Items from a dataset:
# # # # # # #

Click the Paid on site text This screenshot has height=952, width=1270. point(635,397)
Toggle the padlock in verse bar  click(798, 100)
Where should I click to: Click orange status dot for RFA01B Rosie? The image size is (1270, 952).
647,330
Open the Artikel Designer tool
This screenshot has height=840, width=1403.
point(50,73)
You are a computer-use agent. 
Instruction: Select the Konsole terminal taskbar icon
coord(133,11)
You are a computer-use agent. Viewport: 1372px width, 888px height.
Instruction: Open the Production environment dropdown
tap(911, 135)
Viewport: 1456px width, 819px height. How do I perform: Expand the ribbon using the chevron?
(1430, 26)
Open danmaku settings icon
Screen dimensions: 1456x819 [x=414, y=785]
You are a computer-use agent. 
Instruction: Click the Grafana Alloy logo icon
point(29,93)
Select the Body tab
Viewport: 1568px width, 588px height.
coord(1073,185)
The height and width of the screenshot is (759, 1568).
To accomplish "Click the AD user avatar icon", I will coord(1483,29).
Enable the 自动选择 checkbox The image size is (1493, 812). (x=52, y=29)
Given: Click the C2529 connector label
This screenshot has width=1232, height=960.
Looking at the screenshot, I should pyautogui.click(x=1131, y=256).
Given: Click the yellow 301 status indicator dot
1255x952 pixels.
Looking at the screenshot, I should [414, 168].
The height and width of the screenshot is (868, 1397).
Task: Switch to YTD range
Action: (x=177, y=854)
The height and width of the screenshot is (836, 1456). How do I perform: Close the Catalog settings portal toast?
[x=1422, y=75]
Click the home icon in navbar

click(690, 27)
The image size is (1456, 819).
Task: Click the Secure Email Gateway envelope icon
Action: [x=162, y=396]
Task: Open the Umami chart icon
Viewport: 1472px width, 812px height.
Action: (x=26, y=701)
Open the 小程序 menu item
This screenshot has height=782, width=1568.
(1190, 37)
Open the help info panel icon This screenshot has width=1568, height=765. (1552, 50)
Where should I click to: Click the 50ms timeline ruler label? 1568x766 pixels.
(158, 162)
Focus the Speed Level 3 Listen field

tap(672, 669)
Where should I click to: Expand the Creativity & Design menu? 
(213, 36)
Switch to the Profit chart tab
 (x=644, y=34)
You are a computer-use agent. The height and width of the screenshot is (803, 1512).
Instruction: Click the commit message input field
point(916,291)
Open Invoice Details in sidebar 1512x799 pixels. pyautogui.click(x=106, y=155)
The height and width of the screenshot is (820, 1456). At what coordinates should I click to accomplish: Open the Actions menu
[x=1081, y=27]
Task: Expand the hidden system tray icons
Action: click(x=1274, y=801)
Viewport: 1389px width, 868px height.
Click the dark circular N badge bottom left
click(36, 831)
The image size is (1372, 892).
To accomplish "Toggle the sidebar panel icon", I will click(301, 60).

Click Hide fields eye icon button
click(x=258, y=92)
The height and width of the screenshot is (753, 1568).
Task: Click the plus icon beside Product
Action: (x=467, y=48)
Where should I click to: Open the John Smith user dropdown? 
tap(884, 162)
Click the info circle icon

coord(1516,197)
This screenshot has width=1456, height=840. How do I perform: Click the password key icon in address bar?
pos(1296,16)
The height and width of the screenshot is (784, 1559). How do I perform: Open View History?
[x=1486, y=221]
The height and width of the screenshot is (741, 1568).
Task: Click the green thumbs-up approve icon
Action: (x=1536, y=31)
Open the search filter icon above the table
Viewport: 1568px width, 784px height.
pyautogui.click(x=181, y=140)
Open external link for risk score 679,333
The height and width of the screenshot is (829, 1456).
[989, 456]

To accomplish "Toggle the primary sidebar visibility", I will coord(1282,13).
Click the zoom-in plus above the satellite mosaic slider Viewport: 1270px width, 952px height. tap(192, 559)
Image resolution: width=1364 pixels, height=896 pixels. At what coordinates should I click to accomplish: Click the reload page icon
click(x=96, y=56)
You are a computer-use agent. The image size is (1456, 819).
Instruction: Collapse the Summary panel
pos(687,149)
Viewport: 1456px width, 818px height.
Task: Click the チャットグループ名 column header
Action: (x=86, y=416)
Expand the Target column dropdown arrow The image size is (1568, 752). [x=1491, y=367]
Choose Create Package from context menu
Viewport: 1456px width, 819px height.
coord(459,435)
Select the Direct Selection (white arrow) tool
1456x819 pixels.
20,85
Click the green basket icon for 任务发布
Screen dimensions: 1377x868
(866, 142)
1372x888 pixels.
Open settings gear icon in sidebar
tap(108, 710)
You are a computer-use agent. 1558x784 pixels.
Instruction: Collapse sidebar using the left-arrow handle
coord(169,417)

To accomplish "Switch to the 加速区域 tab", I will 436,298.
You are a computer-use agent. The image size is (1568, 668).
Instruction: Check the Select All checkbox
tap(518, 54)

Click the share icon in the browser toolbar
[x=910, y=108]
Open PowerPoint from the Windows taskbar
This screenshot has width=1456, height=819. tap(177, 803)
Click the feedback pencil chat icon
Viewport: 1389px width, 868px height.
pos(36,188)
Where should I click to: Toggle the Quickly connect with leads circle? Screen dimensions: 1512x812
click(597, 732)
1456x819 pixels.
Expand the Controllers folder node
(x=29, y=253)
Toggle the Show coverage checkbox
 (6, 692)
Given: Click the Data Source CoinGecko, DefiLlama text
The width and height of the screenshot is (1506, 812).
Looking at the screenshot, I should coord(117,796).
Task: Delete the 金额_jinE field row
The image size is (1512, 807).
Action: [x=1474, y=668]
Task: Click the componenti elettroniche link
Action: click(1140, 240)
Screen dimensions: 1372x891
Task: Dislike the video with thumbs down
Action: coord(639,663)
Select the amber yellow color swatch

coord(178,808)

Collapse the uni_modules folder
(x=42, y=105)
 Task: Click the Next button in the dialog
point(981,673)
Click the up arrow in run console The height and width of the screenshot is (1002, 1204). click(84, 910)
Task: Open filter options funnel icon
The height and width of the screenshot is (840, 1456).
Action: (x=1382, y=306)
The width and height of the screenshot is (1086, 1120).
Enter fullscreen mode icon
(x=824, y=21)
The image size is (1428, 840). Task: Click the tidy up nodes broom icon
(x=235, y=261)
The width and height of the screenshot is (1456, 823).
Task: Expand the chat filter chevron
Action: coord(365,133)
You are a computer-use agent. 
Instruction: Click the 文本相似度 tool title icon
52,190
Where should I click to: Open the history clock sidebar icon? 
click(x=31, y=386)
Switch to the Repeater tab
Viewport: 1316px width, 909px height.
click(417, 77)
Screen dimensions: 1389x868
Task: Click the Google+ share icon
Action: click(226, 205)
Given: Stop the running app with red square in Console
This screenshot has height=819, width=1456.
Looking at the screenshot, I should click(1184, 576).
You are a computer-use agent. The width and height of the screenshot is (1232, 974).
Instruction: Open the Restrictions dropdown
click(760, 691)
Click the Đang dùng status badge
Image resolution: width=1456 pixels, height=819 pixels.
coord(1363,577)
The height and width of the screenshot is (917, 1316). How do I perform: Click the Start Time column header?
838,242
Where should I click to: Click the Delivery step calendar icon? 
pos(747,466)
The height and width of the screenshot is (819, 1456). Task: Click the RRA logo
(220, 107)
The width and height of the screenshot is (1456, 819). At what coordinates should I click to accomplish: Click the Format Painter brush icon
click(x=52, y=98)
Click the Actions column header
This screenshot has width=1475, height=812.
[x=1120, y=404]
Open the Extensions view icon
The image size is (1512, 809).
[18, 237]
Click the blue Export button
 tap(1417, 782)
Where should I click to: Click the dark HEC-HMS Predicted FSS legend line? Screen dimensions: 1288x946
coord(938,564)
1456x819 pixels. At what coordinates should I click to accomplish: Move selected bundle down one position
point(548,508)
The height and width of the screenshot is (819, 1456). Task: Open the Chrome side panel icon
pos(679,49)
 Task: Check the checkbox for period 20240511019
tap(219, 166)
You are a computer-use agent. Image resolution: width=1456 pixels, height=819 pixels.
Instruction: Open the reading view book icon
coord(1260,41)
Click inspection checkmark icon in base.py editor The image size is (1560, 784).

# # # # # # #

▶ **EXERCISE OBJECTIVE**
Taking the line with "1456x819 pixels. At" as the start and the last line of the data above as the end, write out those two lines and every line between them exactly, and only those.

▶ **ANSWER TO THIS PROBLEM**
1456x819 pixels. At what coordinates should I click to accomplish: Move selected bundle down one position
point(548,508)
The height and width of the screenshot is (819, 1456). Task: Open the Chrome side panel icon
pos(679,49)
 Task: Check the checkbox for period 20240511019
tap(219, 166)
You are a computer-use agent. Image resolution: width=1456 pixels, height=819 pixels.
Instruction: Open the reading view book icon
coord(1260,41)
Click inspection checkmark icon in base.py editor The image size is (1560, 784).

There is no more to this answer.